L'Europa e la liberta
Migrazioni, universalismo e particolarismo nell'era della globalizzazione
I diritti umani sono universali o particolari? Oltre che universali, sono assoluti? Al di là della filosofia, mai come negli ultimi anni queste domande hanno assunto un nuovo valore politico. Pensiamo al confronto dell’Occidente con regimi come la Cina, che sui propri “affari interni” ha costruito la giustificazione per la deportazione e la sostituzione etnica di milioni di Uiguri e altre minoranze etniche, per la soppressione della democrazia a Hong Kong. Pensiamo anche al difficile rapporto con il Medio Oriente. Se i diritti umani sono universali, come è stato possibile abbandonare l’Afghanistan al suo destino? Se i diritti umani sono universali, come è possibile trattare con il regime iraniano?
Domande sui valori dei diritti umani che hanno investito la politica estera in ogni sua dimensione, a partire appunto dalle relazioni che i nostri Stati sono disposti ad avere con i regimi, e che hanno dei riflessi interni di decisiva importanza per quanto riguarda la dipendenza dai regimi a cui le democrazie sono assoggettate in alcuni settori. Un vaso di Pandora scoperchiato dalla pandemia, ad esempio la fornitura del materiale sanitario, come le mascherine, e la recente crisi energetica.
Non solo. Infatti, questo dibattito coinvolge ulteriori sfide interne. La disputa europea sull’immigrazione affonda le sue radici nel bilanciamento tra l’insostenibilità sociale ed economica di flussi migratori incontrollati e la necessità di affrontare un’emergenza umanitaria.

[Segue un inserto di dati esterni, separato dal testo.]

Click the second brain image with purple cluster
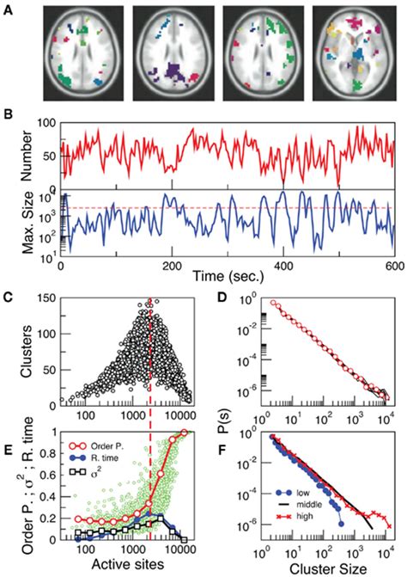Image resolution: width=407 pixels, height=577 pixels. pos(172,52)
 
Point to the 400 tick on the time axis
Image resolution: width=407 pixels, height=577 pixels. pos(283,265)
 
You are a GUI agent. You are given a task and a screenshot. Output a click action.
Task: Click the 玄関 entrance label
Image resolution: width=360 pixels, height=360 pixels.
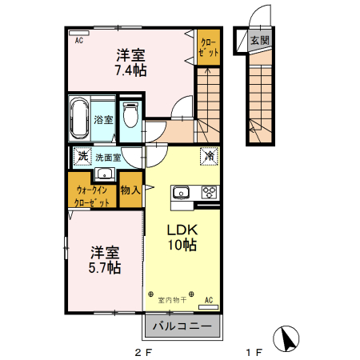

E ancora: il difficile equilibrio tra la tutela globale dei diritti individuali e quella degli interessi di sicurezza comune su internet e lo sfruttamento dei big data.
L’Unione Europea è stata, da questo punto di vista, un laboratorio dei diritti che ha contato successi, ad esempio il ruolo di pacificazione dei Balcani, e scontato insuccessi, come il fallimento del trattato costituzionale dell’Unione Europea e la Brexit. Una guida, quella di Bruxelles, che per la sua natura intrinsecamente multilaterale ha forse confuso il linguaggio dei diritti con la retorica dei diritti.
Per riordinare gli equivoci concettuali tipici del nostro tempo, è pertanto necessario riattivare in seno agli ordinamenti liberali il dibattito sulla natura dei diritti. Un dibattito che occorre estendere oltre al perimetro laico.
Per questo motivo, il presente libro offre l’opportunità di una visione inedita, una visione escatologica che, seppur abbia concluso il suo arco storico a seguito del processo di secolarizzazione, sprona a un forte spirito di responsabilità della storia europea e, di conseguenza, dei diritti e dei valori su cui si fondano le costituzioni europee.
Un’esigenza compresa da alcuni in Europa e rintracciabile anche nella vita politica del continente, come la visita di Macron al santuario di Lourdes.
Auguro pertanto una buona lettura delle riflessioni di seguito esposte da Maurizio Politi e Flavia Cerquoni, nella speranza di riappropriarci di un senso perduto dell’individuo necessario a ribadire l’universalità dei diritti umani nel mondo, perché, come ci ricorda Oriana Fallaci: “La libertà è un dovere prima che un diritto”.